元日、なほおなじとまりなり。白散をあるものよのまとてふなやかたにさしはさめりければ、かぜにふきならさせてうみにいれてえのまずなりぬ。いもしあらめもはがためもなし。かやうのものもなきくになり。もとめもおかず。ただおしあゆのくちをのみぞすふ。このすふひとびとのくちをおしあゆもしおもふやうあらむや。けふはみやこのみぞおもひやらるゝ。こへのかどのしりくべなはのなよしのかしらひゝらぎらいかにとぞいひあへる。
問 なぜ押鮎を食べないで、口だけ吸っているのか答えなさい。
元旦は、なおも同じところにいる。舟は一向に先に進まない。

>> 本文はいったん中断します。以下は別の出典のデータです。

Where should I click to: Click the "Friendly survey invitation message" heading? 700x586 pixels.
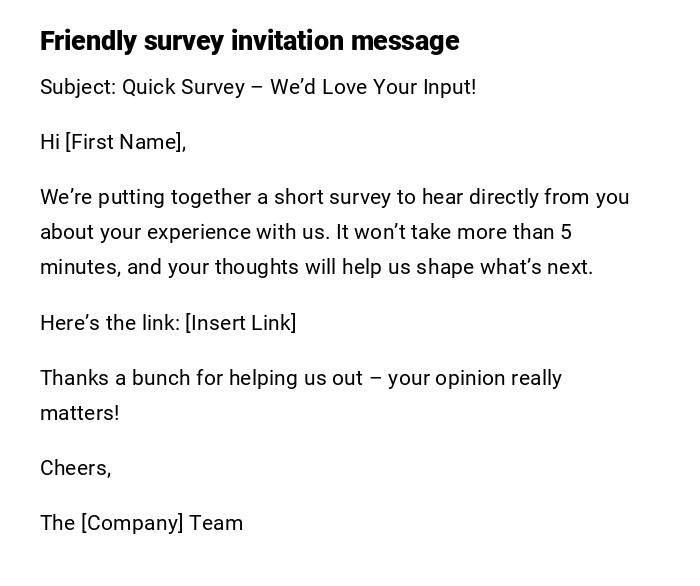(249, 41)
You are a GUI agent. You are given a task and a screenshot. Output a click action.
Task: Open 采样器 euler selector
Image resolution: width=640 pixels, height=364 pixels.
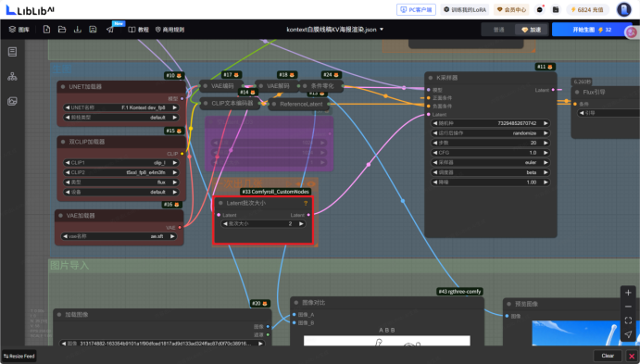490,162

みんな少しうんざりして来ている。正月らしさを味わおうにも、祝い物の白散は海に落してしまった。屠蘇は飲んだけれど、他に縁起物は何も無い。あるのは、名善の頭の代わりの押鮎だけだ。もったいなくて直ぐには食べられない。だから、ちびちび口を吸っているのだ。その様子を自嘲気味に鮎はどう思っているのだろうと言うのである。それ故、殊更、京の正月の様子が目に浮かんでくる。そこで、みんなであれこれ想像しておしゃべりする。京への思いが募るばかりだ。
コメント
遅々として進まぬ旅路、本来なら心浮き立つお正月の雰囲気を楽しむ所なのに、十分な支度の整わない船の上、気持ちばかりが京へとはやるのですね。それにしても出発して十日、こんなに進まないものなのですね。
『土佐日記』は、フィクションなのに、リアリティが感じられるように書いてあります。この時代の船旅はこんな感じだったのでしょう。
この先こちらまでイライラするほど進みません。
つまんないお正月ですね。
早く帰りたい気持ちでいっぱいですね。
でも、帰れるまでまだまだかかりそうです。
おしゃべりしか楽しみはないですね。
この場合のおしゃべりは、ぼやきに近いものでしょう。舟の上なので何もありません。京のお正月を思うしかありません。
「今頃はああだろうな。こうだろうな。京にいたらこうしていたのに!」って。
コロナ禍で外出が制限されている私たちの思いにちょっと似ていますね。